Bad Tölz – Korbinian Holzer kommt gut rum in der Welt. Zehn Jahre lang spielte der Verteidiger, der in Gelting aufgewachsen ist und nun in Lenggries wohnt, in der nordamerikanischen Profiliga NHL; am Sonntag absolvierte er sein erstes Spiel in der russischen KHL für Awtomobilist Jekaterinburg. Im Interview mit unserem Mitarbeiter Patrick Staar spricht der 32-Jährige über das Leben im bitterkalten Russland, seinen neuen Verein und die Zeit bei den Tölzer Löwen, mit denen er sich im Sommer zweieinhalb Monate lang fit hielt.
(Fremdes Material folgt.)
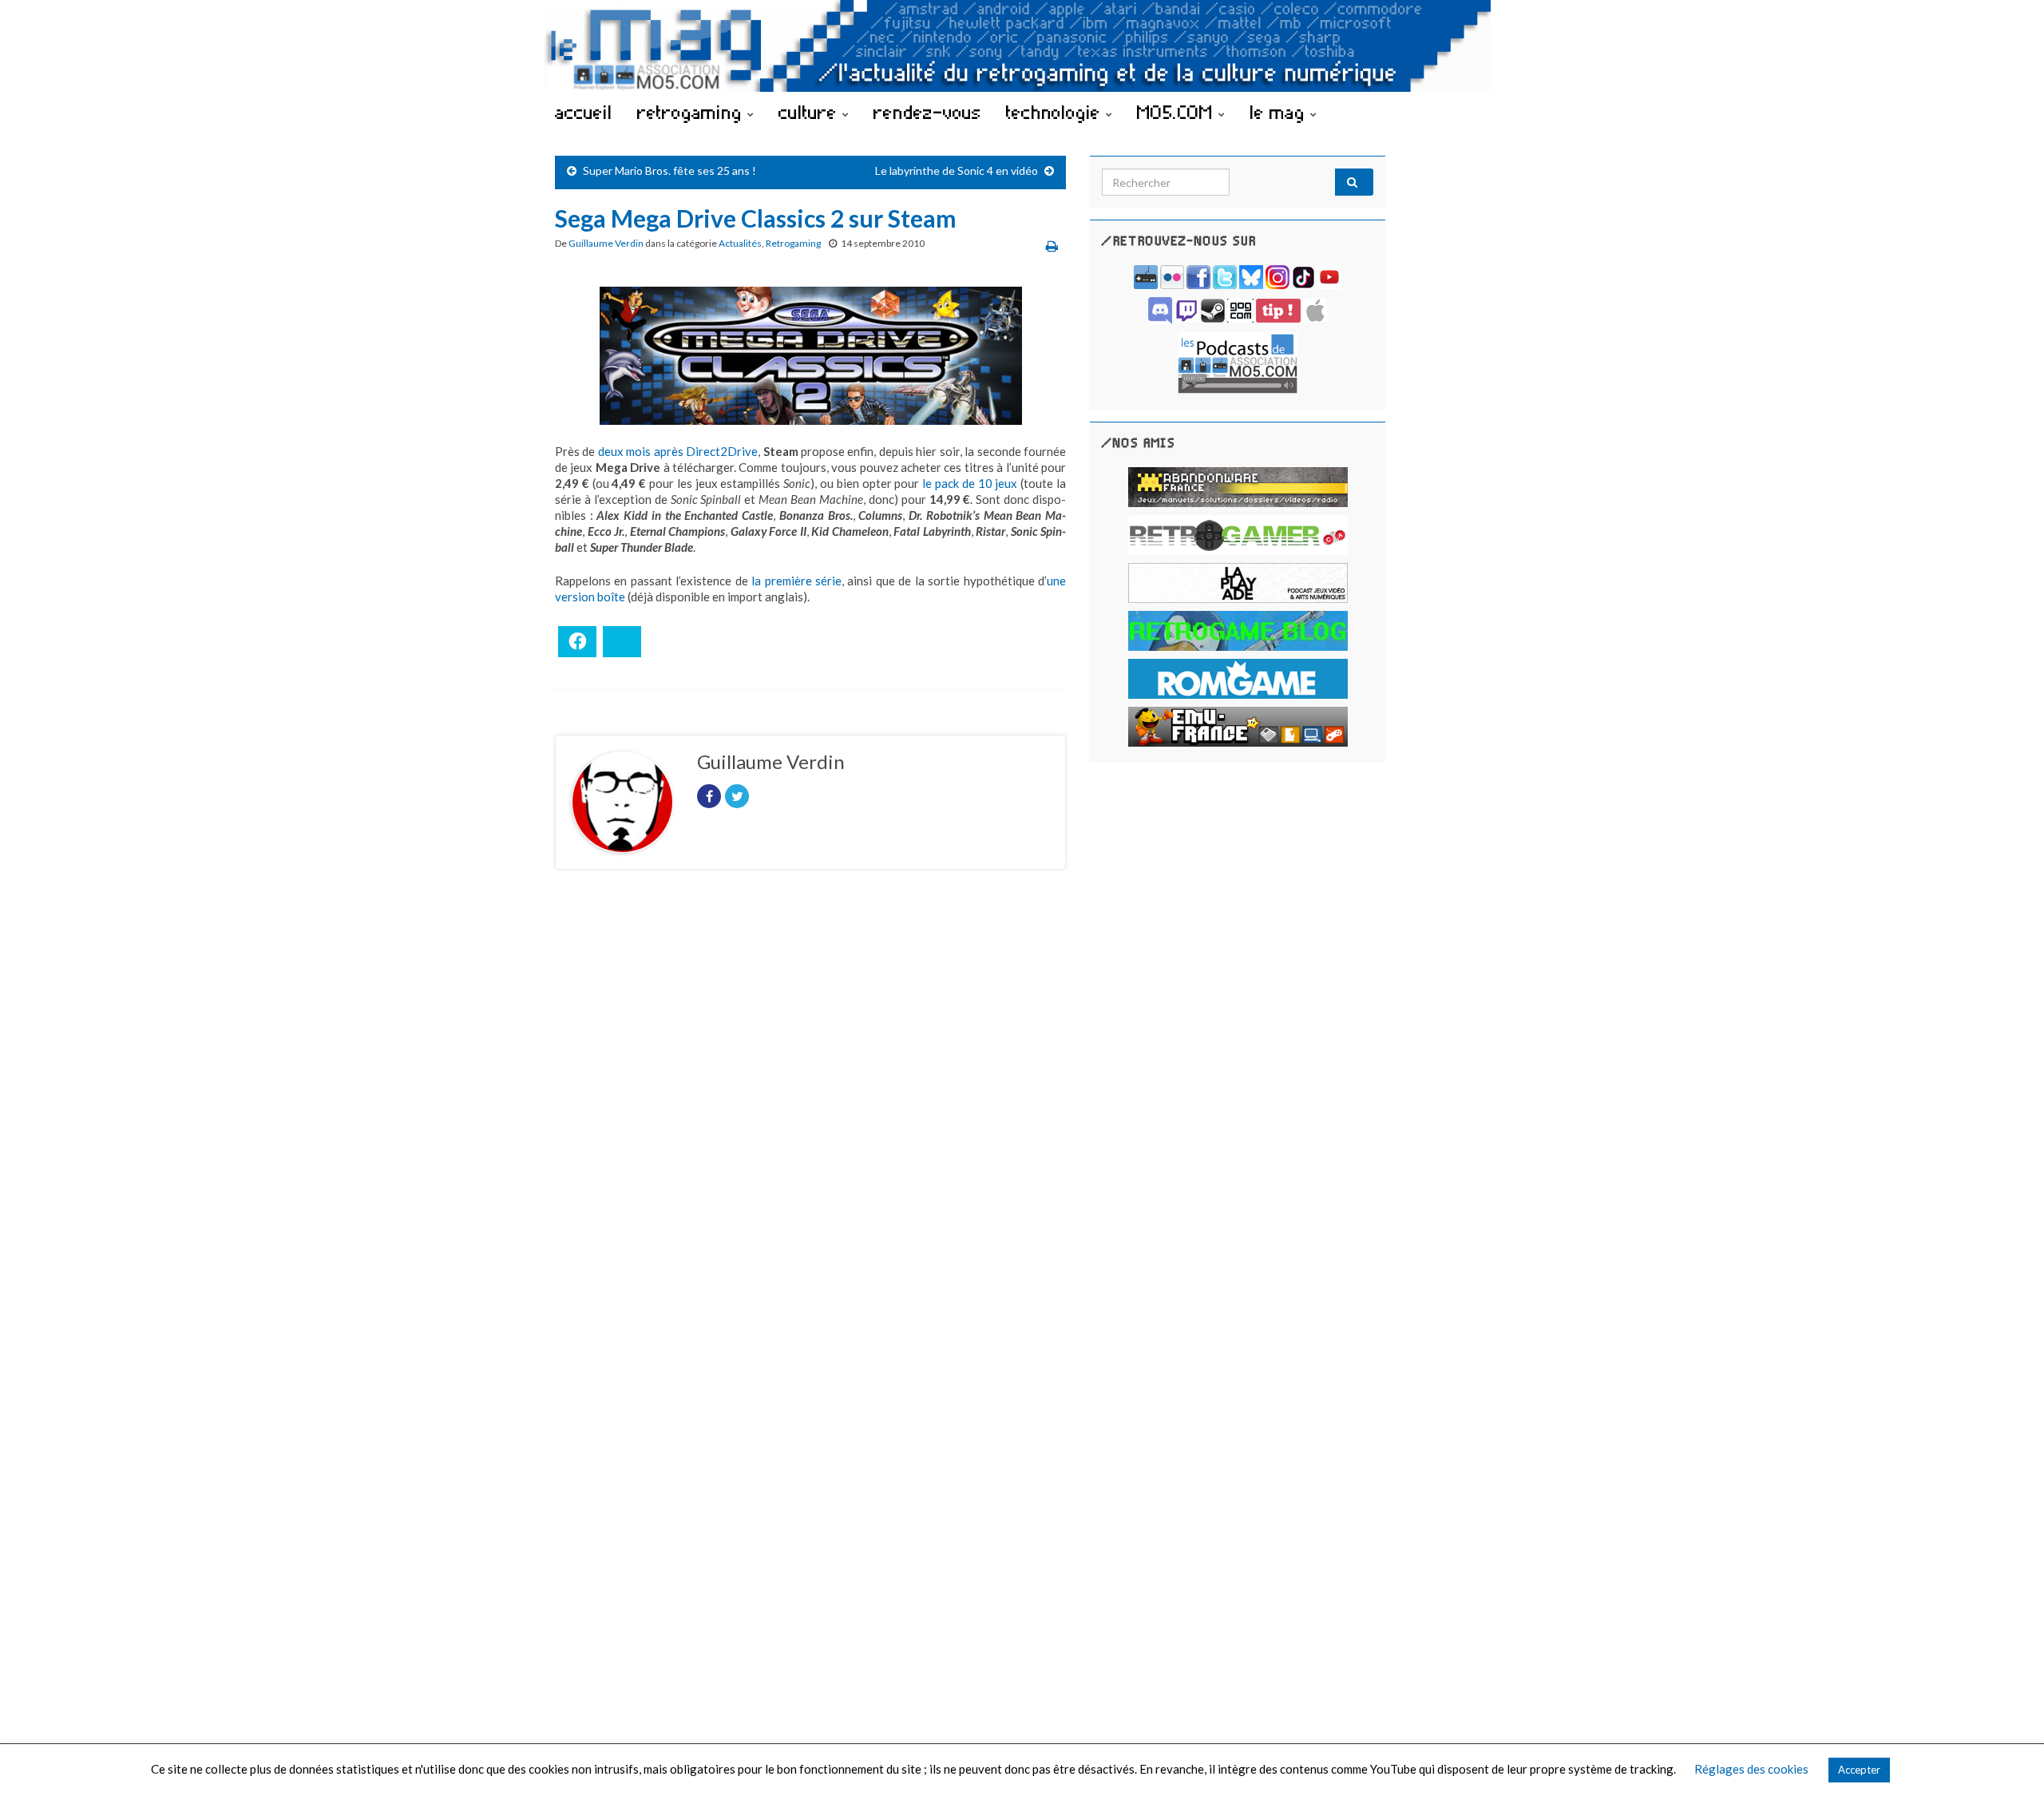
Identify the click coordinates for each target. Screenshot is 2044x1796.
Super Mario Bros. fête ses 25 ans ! (669, 170)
Herr Holzer, hätten Sie sich als Bub vorstellen können, dass Sie mal in Russland Eishockey spielen?

Am Anfang meiner Karriere war ich komplett ich Richtung NHL das ist einfach die höchste Liga. Als ich in der Tölzer Ersten gespielt habe, hat es die KHL noch gar nicht gegeben. Aber man weiß nie, wo es einen im Sport hinverschlägt. Es hat sich einfach so ergeben.

Schon Anfang November wurde bekannt gegeben, dass Sie nach Russland wechseln. Warum hat es so lange gedauert bis zu Ihrem ersten Einsatz?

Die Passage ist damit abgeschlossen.